By the time I touched base in Entebbe all my friends were waiting impatiently at Entebbe International Airport. The excitement was unbelievable, we giggled like small kids and had fun the whole night.

Early, the next day, we set off for eastern Uganda, in Ronnie’s Audi A6 series. This German automobile is damn comfortable. We sang almost all the way as we caught up on lost time. Before we knew it, we had arrived in Mbale, a town in eastern Uganda.

I saw Mount Elgon, and from a distance, it reminded me of my home, hilly Rwanda.

“I think am gonna love our stay here,” I said with a wide smile as we unpacked our bags at one of the resorts.

The reception was unbelievable and so were the meals and accommodation. But my imagination went ahead of all this as I engaged in a conversation with one of the guests at the resort. He said a lot about eastern Uganda but one thing and only one thing stuck to my mind.

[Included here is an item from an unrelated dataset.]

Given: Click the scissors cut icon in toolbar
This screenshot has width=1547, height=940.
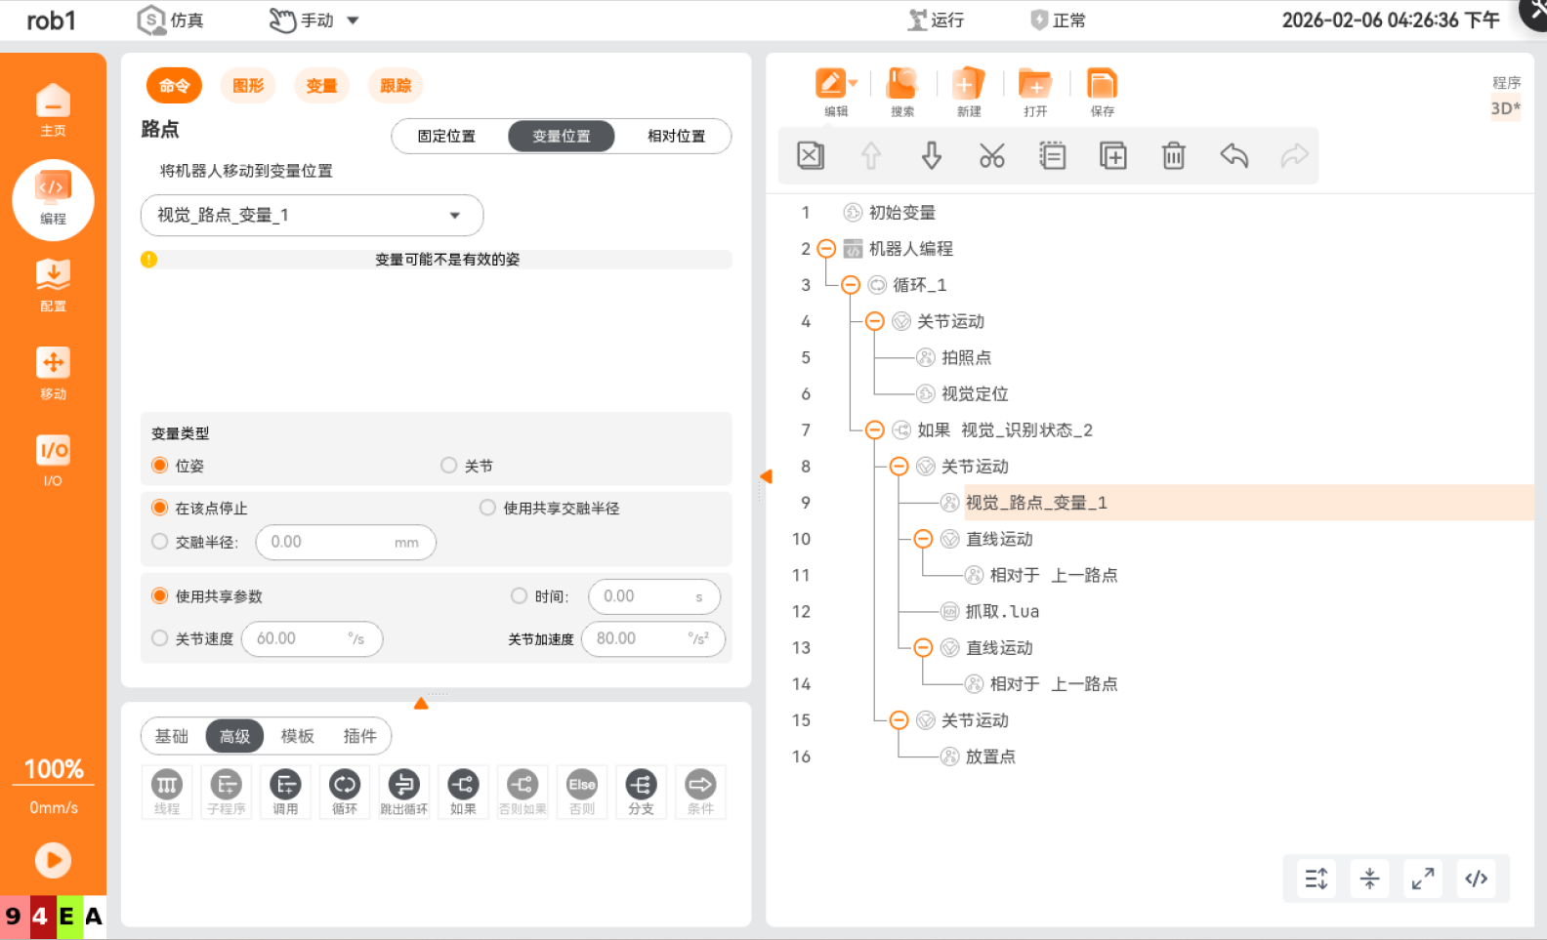Looking at the screenshot, I should (x=991, y=155).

“We must go there,” I said. Under my instructions we drove to Kapchorwa the next day, another small town. As we found our way through the sharp corners of the hilly Sebei land, I saw huge rocks and a sign post.

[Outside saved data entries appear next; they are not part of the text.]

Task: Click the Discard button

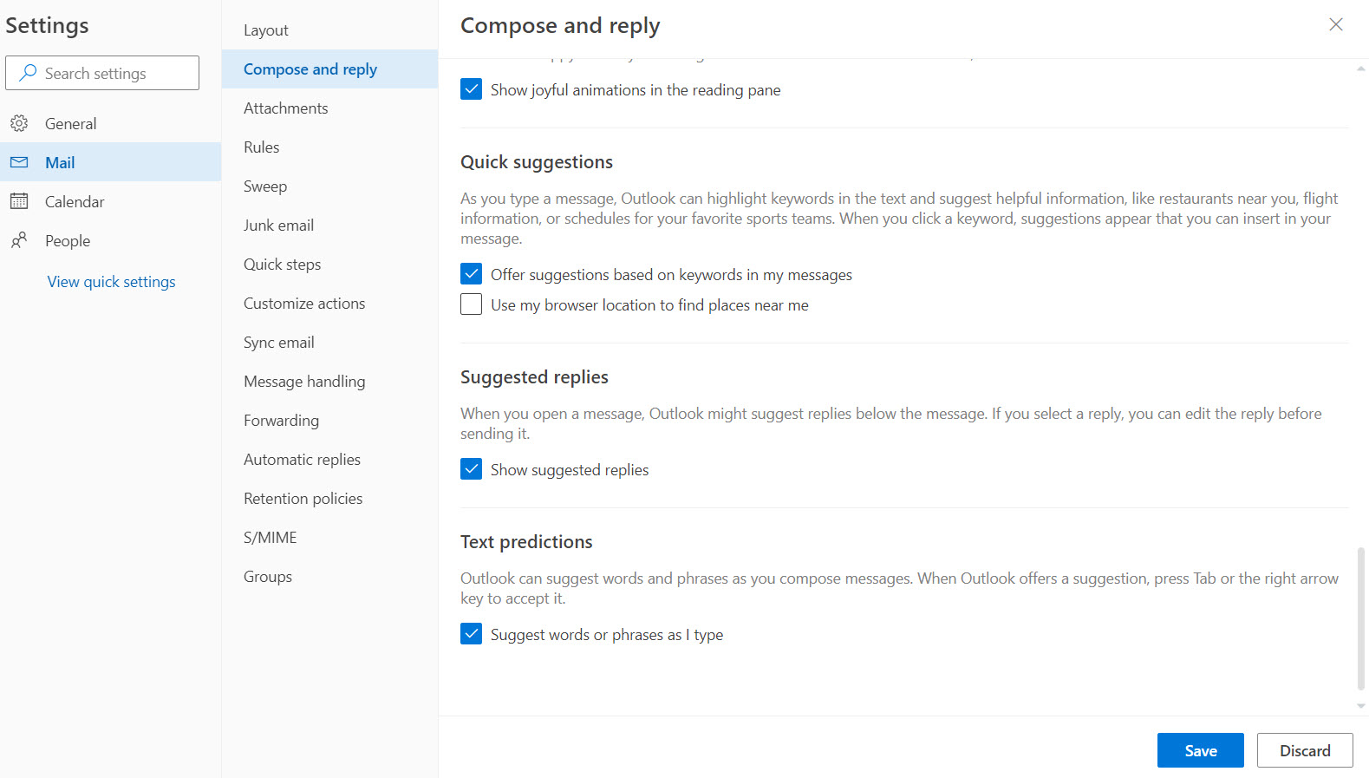Action: (x=1304, y=750)
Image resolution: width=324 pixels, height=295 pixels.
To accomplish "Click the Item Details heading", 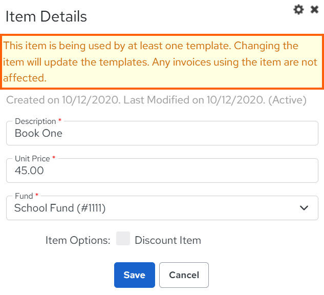I will click(x=46, y=16).
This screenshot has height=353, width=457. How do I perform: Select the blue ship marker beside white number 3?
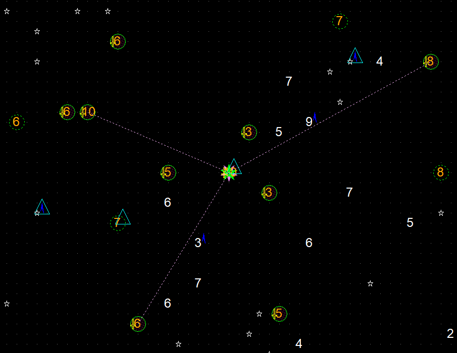pyautogui.click(x=204, y=239)
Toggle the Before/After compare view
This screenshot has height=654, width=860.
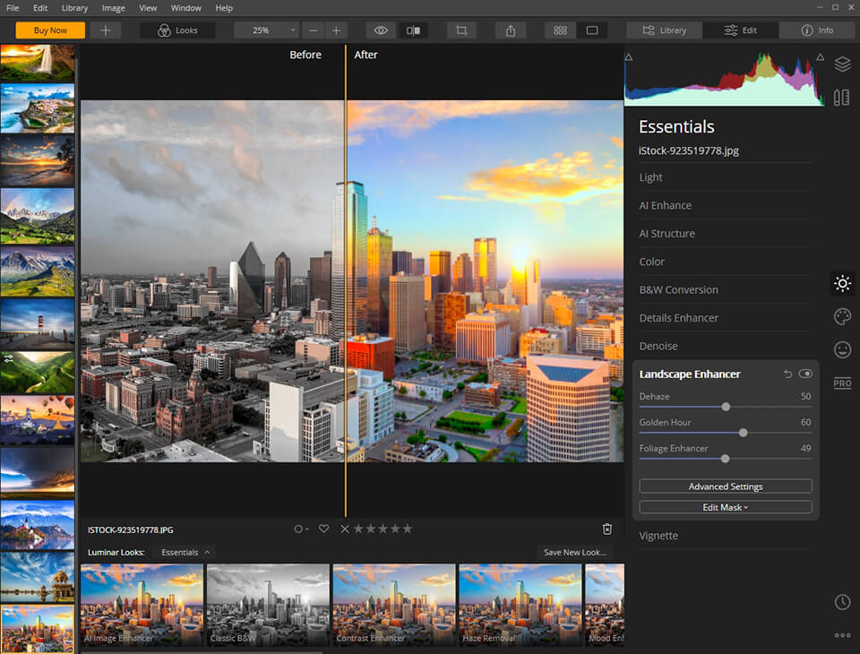[x=413, y=30]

We got closer and it read, ‘The first phase of Sipi Falls.’

“Yes! We are finally here” I exclaimed. Places like these normally have tour guides and we asked for one.

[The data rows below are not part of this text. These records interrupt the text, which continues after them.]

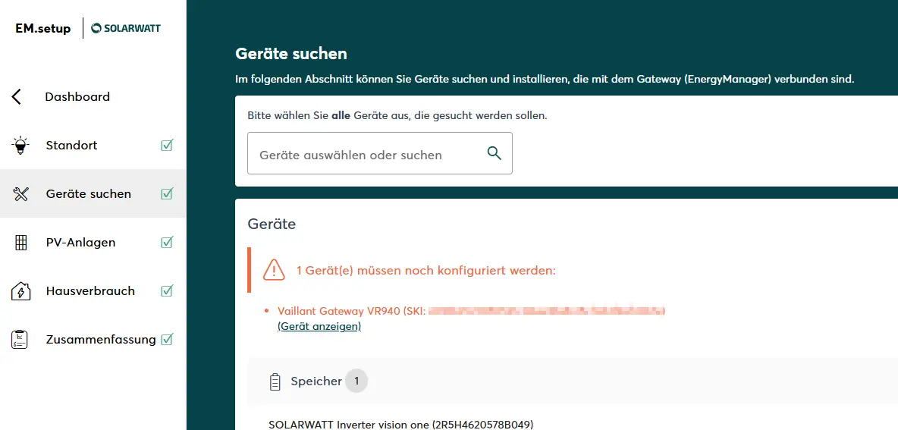The width and height of the screenshot is (898, 430).
Task: Toggle the PV-Anlagen checkmark
Action: pos(167,243)
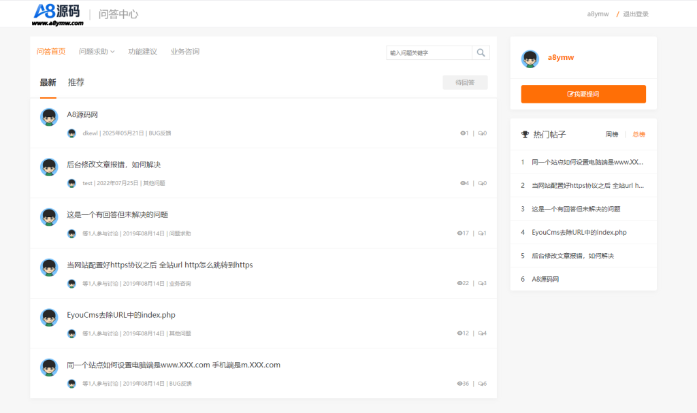Expand the 问题求助 dropdown menu
Screen dimensions: 697x413
tap(97, 52)
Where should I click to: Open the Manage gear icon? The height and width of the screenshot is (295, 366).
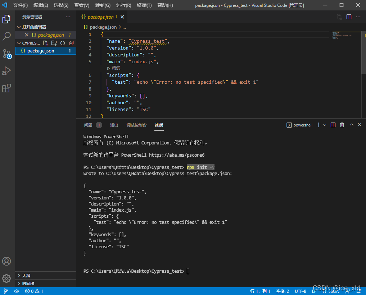pyautogui.click(x=6, y=278)
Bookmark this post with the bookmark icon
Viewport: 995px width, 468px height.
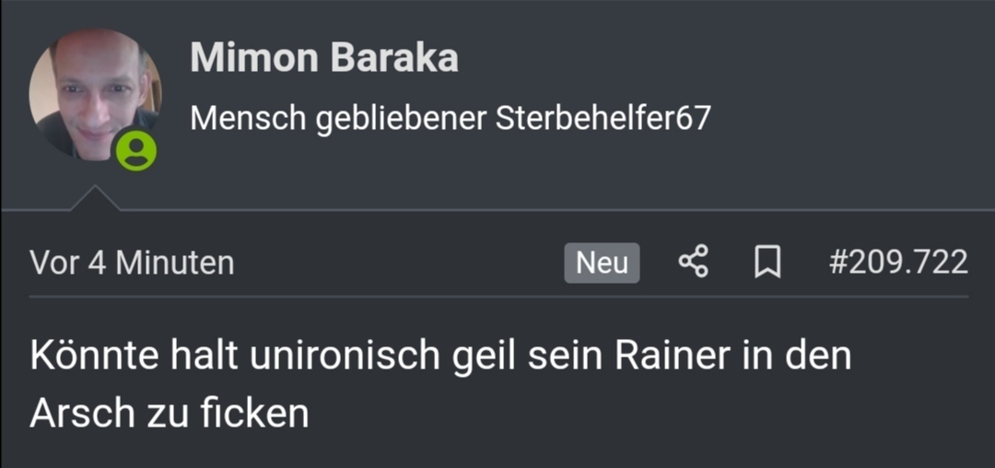(x=767, y=263)
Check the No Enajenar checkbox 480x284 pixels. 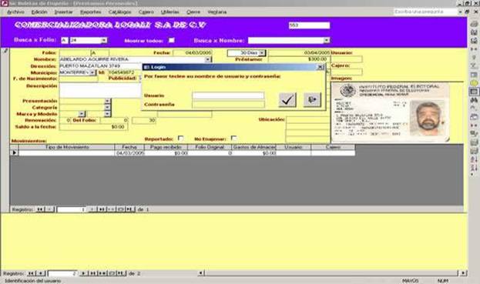[233, 139]
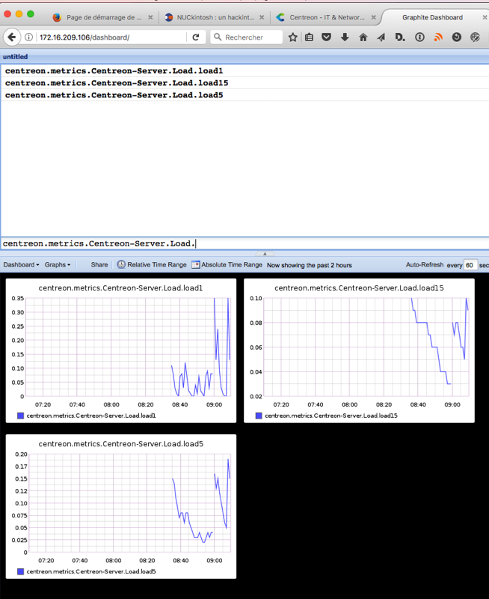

“Are you going to reside at the rest camp, or do you simply want to view the falls?” David Musimenta, the tour guide asked.

“We would like to know more about these falls,” Stella answered.

As he narrated the history of the place, we realised that the falls actually pour their waters in three phases and this was simply phase one.

We became even more curious to see phase two. We hiked over 200 metres and finally arrived at the second phase. We all gaped in awe for a moment.

To say that it was magnificent would be an understatement but I can add that at this phase, I saw true beauty in its natural perfection.

The final phase was breath taking as well. According to the guide, the waters of Sippi come from mount Elgon and pour out naturally.

“This is the most beautiful place I have been to in years,” Jane added.

The falls pour their waters in a valley of solid rock and at the foothills where the water pours, there seems to be some sort of boiling point.

My friends and I got closer and for a while we got lost in a moment of joy as we danced under the sparkling waters of the Sipi.

“Someone should take me back to reality,” Stella screamed.

We saw all the corners of the magnificent Sippi and later made it back to Kampala. All the way this experience was the topic of discussion.

Since then, my level of curiosity about East Africa’s hidden beauty has increased and I can not help but wonder, how much more beauty we are yet to discover.